That said, research also shows that the six relationship symptoms below could be an outcome of your parents’ divorce.
LaBier suggests that this trend stems from a larger social movement away from the construct of marriage, regardless of parental divorce. The cause of the rise in divorce over the decades could be the symptom and not the cause of underlying problems in marriage.
It’s equally possible that your experience of divorce in childhood may have eroded your faith in committed relationships. If divorce in childhood creates doubts about marriage, and doubts lead to divorce, then your parents’ separation may lead to your own divorce.
This particular study did not find that all children of divorce were more likely to divorce. But children of divorce who had an insecure attachment pattern were more likely to divorce early in their marriages than those who had formed secure attachments.
Again, men who experienced parental divorce were not impacted in the same way. Couples’ intimacy was also not impacted if both partners had divorced parents. While the reason for this was not studied, it could be that empathy for the others’ experience builds intimacy.
In general, you are more likely to experience all of these effects if you are a woman.
Are you someone who enjoys uncommitted sex? Someone who has had a string of short-term relationships? Are you seen as a sexual authority by your friends because of your early sexual experiences?
If your answer to any of these questions is “yes,” your parents’ divorce may have shaped your relationship to sex and romance.
The greater likelihood of beginning relationships earlier may explain the higher number of sexual partners. Then again, you may also be engaged in a pattern of casual sex.

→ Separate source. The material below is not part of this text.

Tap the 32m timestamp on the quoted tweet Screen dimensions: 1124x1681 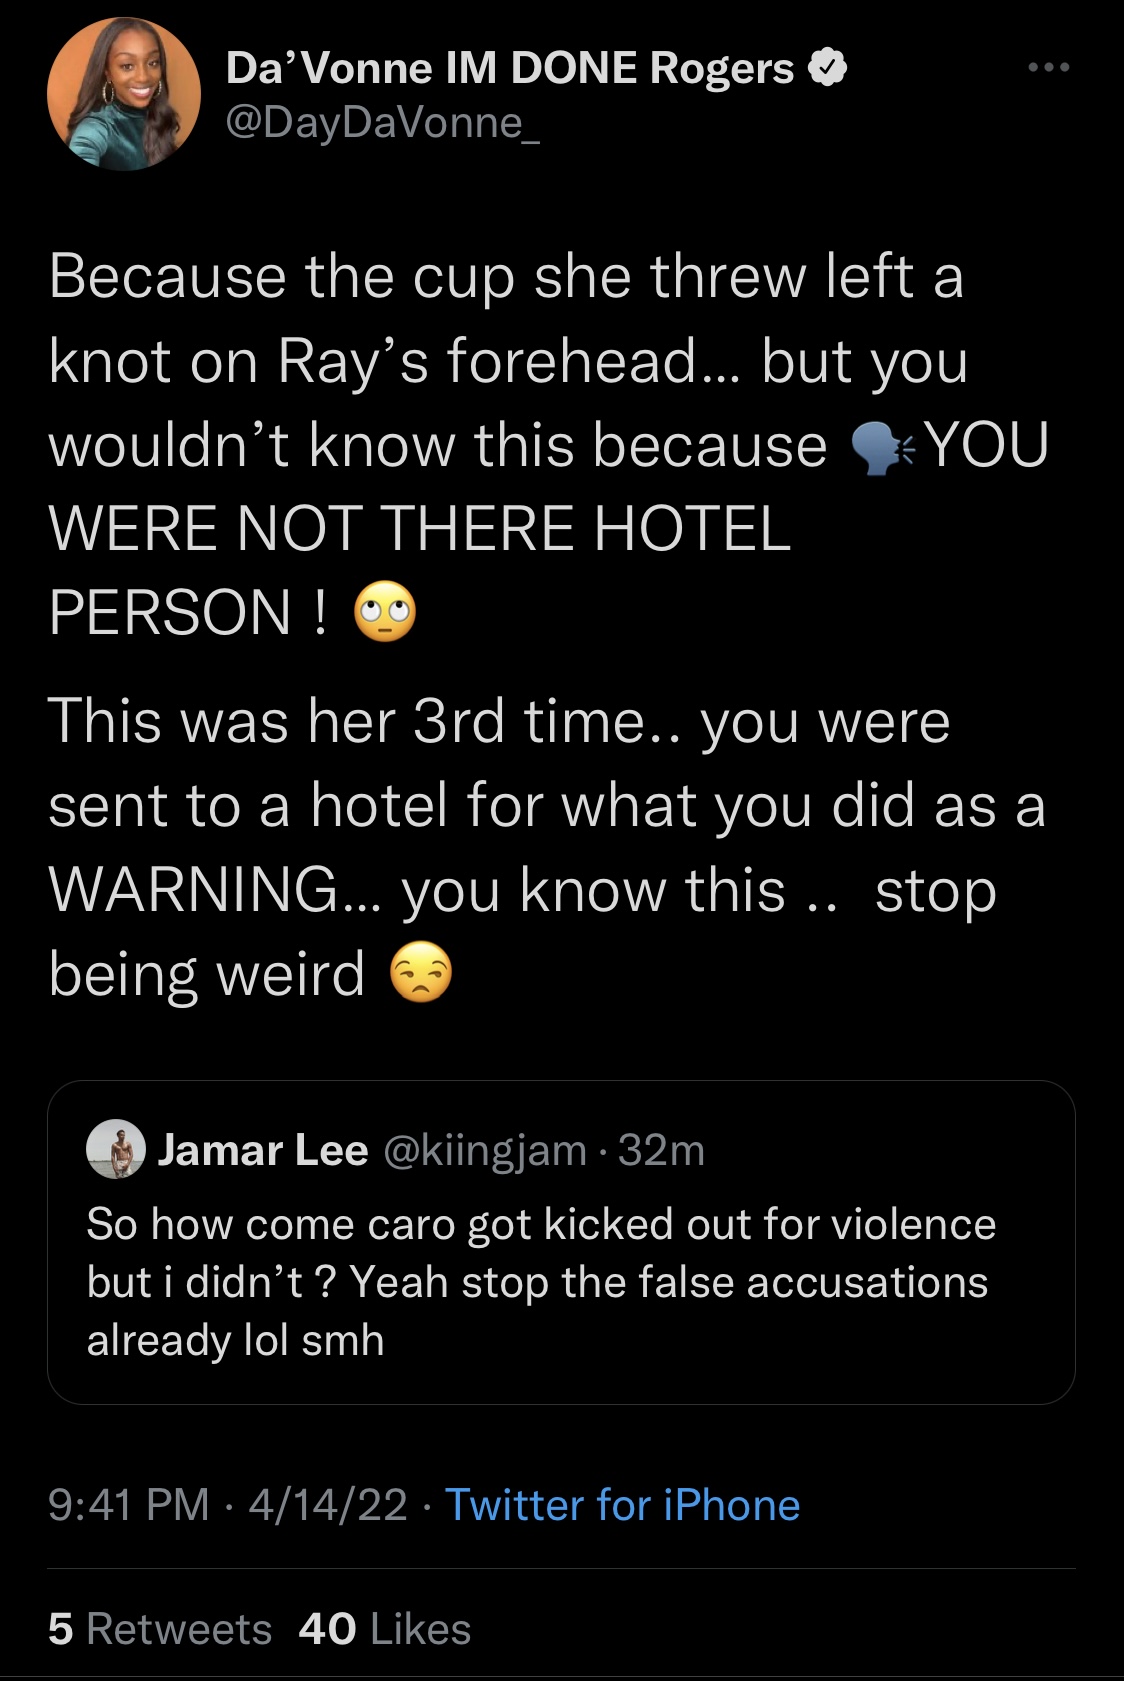662,1151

In fact, many maternal attitudes may be inherited. Poor relationship skills and other traits that prevent successful marriage may pass from generation to generation. Therefore, study of the way mothers influence their children may offer more insight into how sexual patterns are transmitted.
What does this mean for you? If you are a child of divorce, pay attention to your mother’s response and attitudes—they may have the biggest influence on your relationship life today, even if we don’t yet understand why.
A parental divorce causes more trouble for your adult relationships if it was hostile. Children learn their conflict resolution by observing their parents. If there is unresolved conflict between parents, children learn poor conflict management skills and dysfunctional behavior.
While many of the consequences of parental divorce affect women more than men, it’s actually men who are impacted more by a contentious parental relationship.
Because of cultural attitudes about gender, it may be that women engage in more varied relationships and so have an opportunity to learn conflict resolution outside the parental model. However, the culture of masculinity is shifting, which may lead to less pessimism around relational conflict.
This could be due to declines in the divorce rate since the 1980s, resulting in less exposure to divorce among some Millennials and Generation Z. But it might also speak to larger cultural trends that have pushed young people to develop better communication skills, wait longer to marry, or choose other ways to celebrate love.
As a result, adult children of divorce may choose to separate instead of communicating about their relationship troubles. Or they make the call to separate sooner than others.
Apart from inheriting relationship values that tolerate low commitment, Dr. Wolfinger also tells Pinsker that you may actually inherit genes that make you more likely to divorce. Part of “being a jerk” appears to be genetic. If the reason your parents divorced has to do with one or both of them “being a jerk,” then you are more likely to divorce because you are more likely to, well, be a jerk.
Divorce can also be associated with a number of other early life factors—low education quality and physical well-being, for instance—that also predispose people, especially young people, to relationship instability.
No parental divorce is equal to another. If you are an adult child of divorce who has a history of short-term connections, ask yourself if that comes from the normalization of separation in your young life.
And if separation feels easy and comfortable for you, you can look at the specifics of your young life, including the way your biological parents interacted, to determine what factors influence your own beliefs.
Choosing against marriage is more accepted than ever before. There are many alternatives, and you may be drawn to one or more of them.
For many who choose alternatives to marriage, the friend network or kin group becomes more intimate and supportive. Relationships within the friend group may be fluid, involving sex and romance under the umbrella of a long-term commitment to friendship.
Regardless of the alternative model you prefer, your openness to it may be influenced by your parents’ relationship. Specifically, you may share your parents’ attitudes toward sex, cohabitation, being single, and more.
Even if your lifestyle choices are positive for you, they may be influenced by the state of your parents’ marriage. This includes the choice to divorce.
Are you unhappy? Do you want to change the patterns you observe? Then, congratulations! The first step is awareness.
Next, you could take steps to educate yourself or seek the guidance of a therapist.
Many who study divorce acknowledge that more research must be done to determine how and why parental divorce causes any of the relationship choices described above. While divorce may be related to your choices, it may not be the underlying cause.
Scientists could also explore divorce through a positive framework. How has access to divorce empowered people to make choices that work better for their personal growth?
These points may resonate with you if you feel content with your relationship choices despite your parents’ divorce. There is no reason to change a healthy pattern for you, even if it appears at odds with a traditional understanding of relationships.